O deputado federal Frei Anastácio (PT/PB) alertou que o pacote de veneno imposto por Bolsonaro, através de decreto e de lei, representa a liberação geral da produção, entrada, comercialização e uso de agrotóxicos no Brasil, numa proporção perigosa nunca vista no Brasil.

“Bolsonaro está impondo o fim das principais barreiras que existem na legislação, para que se tenha um mínimo de controle sobre os agrotóxicos no país. Ele está escancarando as porteiras para a indústria do veneno e para o agronegócio, sem se preocupar com a saúde do povo e do meio ambiente”, disse o deputado.

O deputado explicou que isso está acontecendo a partir da publicação do  decreto 10.833/2021 e a imposição do Projeto de Lei 6.299/2002, conhecido como pacote do veneno. “Bolsonaro segue uma linha de fortalecer o uso de agrotóxicos no Brasil.
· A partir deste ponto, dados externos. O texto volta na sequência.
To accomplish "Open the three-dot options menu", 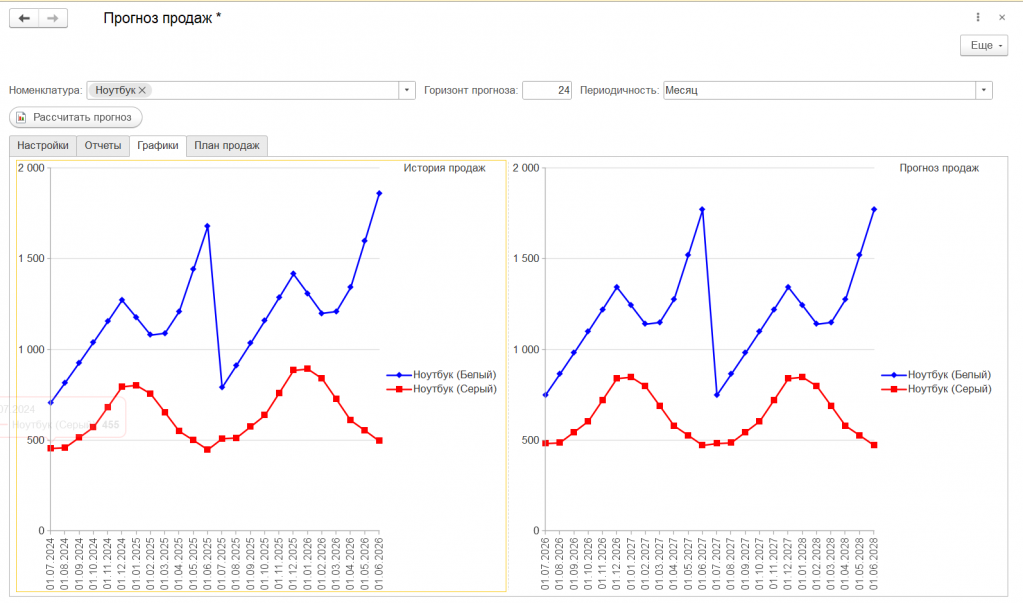I will coord(977,18).
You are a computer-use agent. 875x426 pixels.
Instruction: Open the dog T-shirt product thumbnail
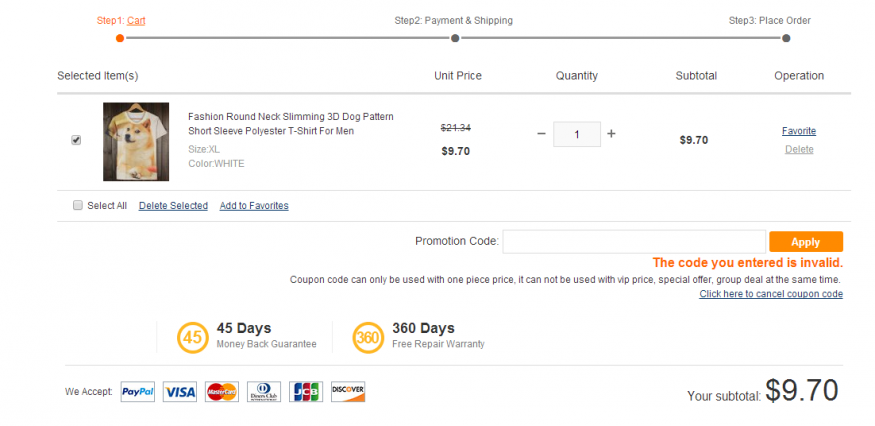pyautogui.click(x=136, y=142)
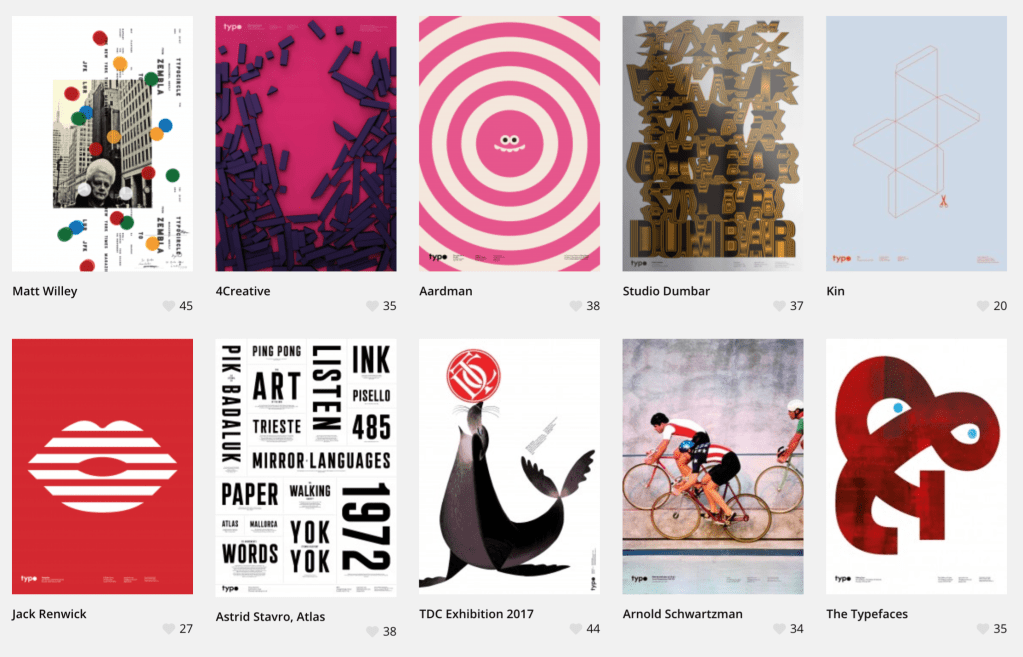
Task: Like the TDC Exhibition 2017 poster
Action: pyautogui.click(x=576, y=629)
Isso nos causa bastante preocupação, pois muitas das substâncias usadas são ilegais em diversos países por causarem câncer e até mutações genéticas”, alertou Frei Anastácio.

O parlamentar lembra ainda que o uso desenfreado de agrotóxicos viola a Constituição Federal. “O consumo massivo desses venenos ferem o direito à vida, à saúde, ao meio ambiente ecologicamente equilibrado e à alimentação adequada”, explicou.
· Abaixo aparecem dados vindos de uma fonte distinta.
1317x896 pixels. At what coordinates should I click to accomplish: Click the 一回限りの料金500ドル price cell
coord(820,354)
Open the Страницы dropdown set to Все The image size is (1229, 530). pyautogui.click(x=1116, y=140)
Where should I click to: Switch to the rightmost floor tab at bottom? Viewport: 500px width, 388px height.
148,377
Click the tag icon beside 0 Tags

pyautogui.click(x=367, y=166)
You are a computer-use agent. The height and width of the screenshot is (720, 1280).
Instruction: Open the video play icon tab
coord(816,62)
Frei Anastácio destacou ainda os 17 pontos levantados pela Campanha Contra os Agrotóxicos e Pela Vida que identifica as principais mudanças, retrocessos e possíveis ilegalidades do decreto 10.833/2021:   

  1. MAPA não é mais obrigado a publicar registros de agrotóxicos no Diário Oficial;
  2. Implementa a avaliação de risco, que é mais permissiva do que a avaliação de perigo em vigor atualmente;
  3. Retira obrigação do Ministério da Saúde de avaliar a eficácia de agrotóxicos utilizados em campanhas de saúde pública e em domicílio;
  4. Agrotóxico registrado para agricultura pode facilmente ser usado para ambientes hídricos e até capina química;
  5. Após o registro de um agrotóxico, outros produtos contendo o mesmo ingrediente ativo terão menos estudos exigidos;
  6. Mais agrotóxicos poderão furar a fila e ter prazo de registro reduzido, gerando pressão sobre órgãos de saúde e ambiente, sem aumento de capacidade técnica de análise;
  7. Apesar de estabelecer prazos rígidos para o registro de um agrotóxico, o decreto não estabelece prazo para reavaliação;
  8. Fica revogada a possibilidade de cancelar um registro de agrotóxico caso haja mudanças não autorizadas pelos órgãos de avaliação e registro;
  9. Agrotóxicos que causam câncer, mutação genética, desregulação hormonal, danos ao embrião ou ao feto, ou danos ao aparelho reprodutivo agora podem ser registrados;
  10. Empresas só precisarão fornecer dados sobre vendas uma vez por ano, e apenas ao Executivo Federal;
  11. Laudos de impurezas não devem mais ser enviados pelas empresas;
  12. Abre a possibilidade de uso de agrotóxico vencido;
  13. Produtos com mais agrotóxicos do que o permitido, ou contendo agrotóxicos não permitidos, podem ser considerados “aceitáveis”;
  14. Decreto prevê sistema de informação, mas não assegura transparência;
  15. Registro de aplicador de agrotóxicos pode ser dispensado para agrotóxicos de “baixo risco”;
  16. Agrotóxicos não registrados no Brasil poderão ser fabricados aqui para exportação;
  17. Agrotóxicos fabricados para exportação podem ter uso diferente daquele registrado no Brasil.